» **Task to carry out**
In the text below on safeguards and voluntary death, why does the idea of voluntary death need several minutes of explanation or several paragraphs of writing when it is first presented? Answer in one to three sentences.

» **Text shown**

SAFEGUARDS AS SAND ON THE SLIPPERY SLOPE


    When the idea of
voluntary death is first presented,
suicide is the first idea that appears in the minds of most people.
Several minutes of explanations or several paragraphs of writing
are required to convince the listener or the reader
that it might be possible to
permit voluntary death
while at the same time
discouraging irrational suicide.

    Here are the four basic differences:

1. Irrational suicide
harms the victim.
Voluntary death
benefits the patient.

2. Irrational suicide is
not based on reason.
Voluntary death is
wise and reasonable.

3. Irrational suicide is
often capricious.
Voluntary death is
well-planned.

4. Irrational suicide is
regrettable and lamentable.
Voluntary death is
admirable and laudable.

   
If you would like to explore these four differences more completely, read:
Will this Death be an "Irrational Suicide" or a "Voluntary Death"?
https://s3.amazonaws.com/aws-website-jamesleonardpark---freelibrary-3puxk/CY-IS-VD.html

   
The safeguards linked below constitute the operational methods
by which several other persons can evaluate the plans for death
to see whether this chosen death
would be an
irrational suicide or a voluntary death.

    Likewise, whenever the words
"merciful death" appear,
the first idea that comes to mind is
mercy-killing.
Much explanation is required to convince the listener or the reader
that it might be possible to
permit merciful death
while at the same time
continuing to outlaw mercy-killing.

   Here are the same four basic differences:

1. Mercy-killing
harms the victim.
Merciful death
benefits the patient.

2. Mercy-killing
is not based on reason.
Merciful death
is wise and reasonable.

3. Mercy-killing
is often capricious.

» **Available data**
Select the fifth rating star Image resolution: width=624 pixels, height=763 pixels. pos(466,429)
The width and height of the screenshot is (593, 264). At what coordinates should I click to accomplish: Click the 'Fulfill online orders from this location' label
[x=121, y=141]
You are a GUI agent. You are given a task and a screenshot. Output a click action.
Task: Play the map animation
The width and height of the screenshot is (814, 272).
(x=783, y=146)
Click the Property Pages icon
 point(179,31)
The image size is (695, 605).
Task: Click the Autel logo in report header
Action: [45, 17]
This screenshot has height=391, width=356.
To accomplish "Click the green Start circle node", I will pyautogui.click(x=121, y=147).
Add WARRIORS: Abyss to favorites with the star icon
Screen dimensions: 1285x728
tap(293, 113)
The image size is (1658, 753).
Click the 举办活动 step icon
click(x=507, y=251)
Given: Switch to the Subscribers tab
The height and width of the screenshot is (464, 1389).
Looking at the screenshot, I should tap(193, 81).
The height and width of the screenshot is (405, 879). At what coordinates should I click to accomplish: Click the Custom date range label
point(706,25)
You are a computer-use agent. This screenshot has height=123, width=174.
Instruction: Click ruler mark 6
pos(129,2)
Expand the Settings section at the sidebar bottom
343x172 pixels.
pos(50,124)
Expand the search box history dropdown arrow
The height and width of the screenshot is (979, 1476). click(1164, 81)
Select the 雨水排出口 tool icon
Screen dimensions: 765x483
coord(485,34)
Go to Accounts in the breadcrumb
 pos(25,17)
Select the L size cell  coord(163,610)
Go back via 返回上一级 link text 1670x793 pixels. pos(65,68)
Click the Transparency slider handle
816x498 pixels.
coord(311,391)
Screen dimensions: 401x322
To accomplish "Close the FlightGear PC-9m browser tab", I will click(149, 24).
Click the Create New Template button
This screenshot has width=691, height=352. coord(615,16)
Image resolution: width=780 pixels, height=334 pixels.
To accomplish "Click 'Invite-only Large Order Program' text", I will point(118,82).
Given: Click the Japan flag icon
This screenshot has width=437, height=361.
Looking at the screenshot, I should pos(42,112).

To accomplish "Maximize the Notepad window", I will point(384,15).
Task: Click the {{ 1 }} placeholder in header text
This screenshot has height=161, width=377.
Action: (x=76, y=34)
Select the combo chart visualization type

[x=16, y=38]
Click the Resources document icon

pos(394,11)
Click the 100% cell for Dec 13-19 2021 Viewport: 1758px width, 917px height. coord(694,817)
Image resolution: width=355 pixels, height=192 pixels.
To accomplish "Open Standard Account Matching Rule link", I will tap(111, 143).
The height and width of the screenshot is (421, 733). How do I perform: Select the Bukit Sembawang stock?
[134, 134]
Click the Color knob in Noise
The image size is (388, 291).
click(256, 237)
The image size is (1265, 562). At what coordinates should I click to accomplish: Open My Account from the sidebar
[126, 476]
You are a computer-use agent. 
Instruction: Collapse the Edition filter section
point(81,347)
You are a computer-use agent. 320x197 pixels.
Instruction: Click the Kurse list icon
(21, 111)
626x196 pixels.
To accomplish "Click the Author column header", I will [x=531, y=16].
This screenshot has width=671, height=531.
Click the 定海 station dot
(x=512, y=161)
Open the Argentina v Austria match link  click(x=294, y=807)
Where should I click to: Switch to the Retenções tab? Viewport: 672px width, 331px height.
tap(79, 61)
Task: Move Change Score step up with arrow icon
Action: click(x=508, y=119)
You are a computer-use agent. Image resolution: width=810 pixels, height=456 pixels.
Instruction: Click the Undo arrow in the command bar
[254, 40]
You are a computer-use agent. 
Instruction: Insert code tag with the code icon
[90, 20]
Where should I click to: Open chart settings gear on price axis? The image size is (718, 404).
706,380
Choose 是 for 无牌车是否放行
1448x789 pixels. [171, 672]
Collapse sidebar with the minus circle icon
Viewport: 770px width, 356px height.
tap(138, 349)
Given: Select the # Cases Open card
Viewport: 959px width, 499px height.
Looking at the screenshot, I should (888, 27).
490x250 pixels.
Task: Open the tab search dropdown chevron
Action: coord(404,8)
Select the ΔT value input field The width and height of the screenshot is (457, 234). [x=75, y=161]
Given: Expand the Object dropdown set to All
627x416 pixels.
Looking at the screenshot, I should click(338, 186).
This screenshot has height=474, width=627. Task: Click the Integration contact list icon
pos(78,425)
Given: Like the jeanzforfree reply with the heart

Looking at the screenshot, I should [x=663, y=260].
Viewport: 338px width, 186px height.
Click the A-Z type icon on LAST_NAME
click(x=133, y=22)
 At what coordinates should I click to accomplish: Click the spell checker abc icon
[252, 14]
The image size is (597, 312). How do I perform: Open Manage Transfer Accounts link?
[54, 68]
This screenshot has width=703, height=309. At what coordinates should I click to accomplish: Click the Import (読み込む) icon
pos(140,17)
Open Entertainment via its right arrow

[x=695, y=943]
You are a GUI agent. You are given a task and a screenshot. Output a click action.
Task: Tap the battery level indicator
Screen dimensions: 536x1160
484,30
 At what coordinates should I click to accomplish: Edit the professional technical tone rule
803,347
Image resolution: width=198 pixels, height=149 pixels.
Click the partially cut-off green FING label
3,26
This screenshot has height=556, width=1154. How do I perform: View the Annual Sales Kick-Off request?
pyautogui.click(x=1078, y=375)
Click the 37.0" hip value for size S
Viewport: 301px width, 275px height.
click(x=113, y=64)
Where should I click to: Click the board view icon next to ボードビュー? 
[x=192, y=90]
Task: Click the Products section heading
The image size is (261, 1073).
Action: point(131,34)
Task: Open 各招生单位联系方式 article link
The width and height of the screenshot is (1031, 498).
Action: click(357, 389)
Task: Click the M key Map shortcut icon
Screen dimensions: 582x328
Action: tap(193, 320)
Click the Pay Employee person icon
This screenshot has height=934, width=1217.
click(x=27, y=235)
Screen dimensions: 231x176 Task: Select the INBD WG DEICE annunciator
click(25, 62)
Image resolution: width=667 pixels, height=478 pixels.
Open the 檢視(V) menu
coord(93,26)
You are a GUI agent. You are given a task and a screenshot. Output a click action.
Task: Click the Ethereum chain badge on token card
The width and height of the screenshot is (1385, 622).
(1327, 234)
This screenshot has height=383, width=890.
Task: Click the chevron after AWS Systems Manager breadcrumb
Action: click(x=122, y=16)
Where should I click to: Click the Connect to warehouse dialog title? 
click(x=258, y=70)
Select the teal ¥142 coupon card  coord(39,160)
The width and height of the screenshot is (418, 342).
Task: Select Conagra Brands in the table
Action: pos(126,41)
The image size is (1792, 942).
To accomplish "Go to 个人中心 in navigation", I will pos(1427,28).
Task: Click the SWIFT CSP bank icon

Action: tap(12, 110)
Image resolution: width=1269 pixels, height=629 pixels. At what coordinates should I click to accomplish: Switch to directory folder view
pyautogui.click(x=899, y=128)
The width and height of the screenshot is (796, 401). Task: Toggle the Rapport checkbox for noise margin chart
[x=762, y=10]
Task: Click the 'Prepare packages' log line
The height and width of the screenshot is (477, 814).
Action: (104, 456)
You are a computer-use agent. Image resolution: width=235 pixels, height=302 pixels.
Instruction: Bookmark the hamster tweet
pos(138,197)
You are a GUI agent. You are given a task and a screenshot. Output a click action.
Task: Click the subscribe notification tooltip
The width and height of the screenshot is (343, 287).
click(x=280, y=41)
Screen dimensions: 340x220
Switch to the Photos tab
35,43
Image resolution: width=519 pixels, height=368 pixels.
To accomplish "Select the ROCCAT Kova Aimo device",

» **Response**
When the idea of voluntary death is first presented, suicide is the first idea that comes to most people's minds. The explanation is needed to convince the listener or reader that voluntary death could be permitted while irrational suicide is still discouraged.